**QUOTED PASSAGE**.
□ □ □ □ □ □ □

The introduction of 3D NoC topologies added the requirement for efficiently supporting the third dimension to existing router designs. Extending the common 2D five-port router used in 2D mesh and torus topologies to seven ports by adding two additional ports was the reasonable approach [1]. However, this extension is costly in terms of chip area because the crossbar area quadratically scales with the number of ports [1]. Therefore, the 3D mesh router 7 × 7 crossbar occupies approximately double the area of the 2D mesh router 5 × 5 crossbar.
The above holds for both buffered and bufferless crossbar-based routers, such as 3DBASE (Figure 2). Additionally, in order to avoid deadlock, the baseline bufferless router sorts incoming flits by priority, so that the flit with the highest priority is always assigned to its preferred port. The usual priority metric is the packet age. This ensures freedom from the livelock, since packets that have been in the network for a long time will have priority over “younger” packets. It also requires the packet age field to be updated (incremented) by every router in the routing path.

□ □ □ □ □ □ □

**GIVEN DATA**.
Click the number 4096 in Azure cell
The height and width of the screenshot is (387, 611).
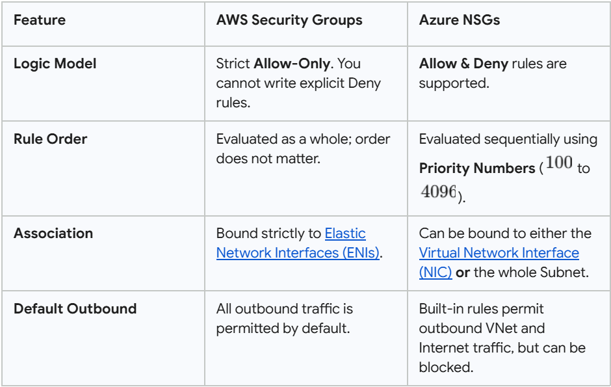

□ □ □ □ □ □ □

**WRITTEN PROBLEM**. Can you write out, word for word, everything in the 3D router passage from "The above holds" down to "the routing path."?

**SOLUTION TO THE EXERCISE**.
The above holds for both buffered and bufferless crossbar-based routers, such as 3DBASE (Figure 2). Additionally, in order to avoid deadlock, the baseline bufferless router sorts incoming flits by priority, so that the flit with the highest priority is always assigned to its preferred port. The usual priority metric is the packet age. This ensures freedom from the livelock, since packets that have been in the network for a long time will have priority over “younger” packets. It also requires the packet age field to be updated (incremented) by every router in the routing path.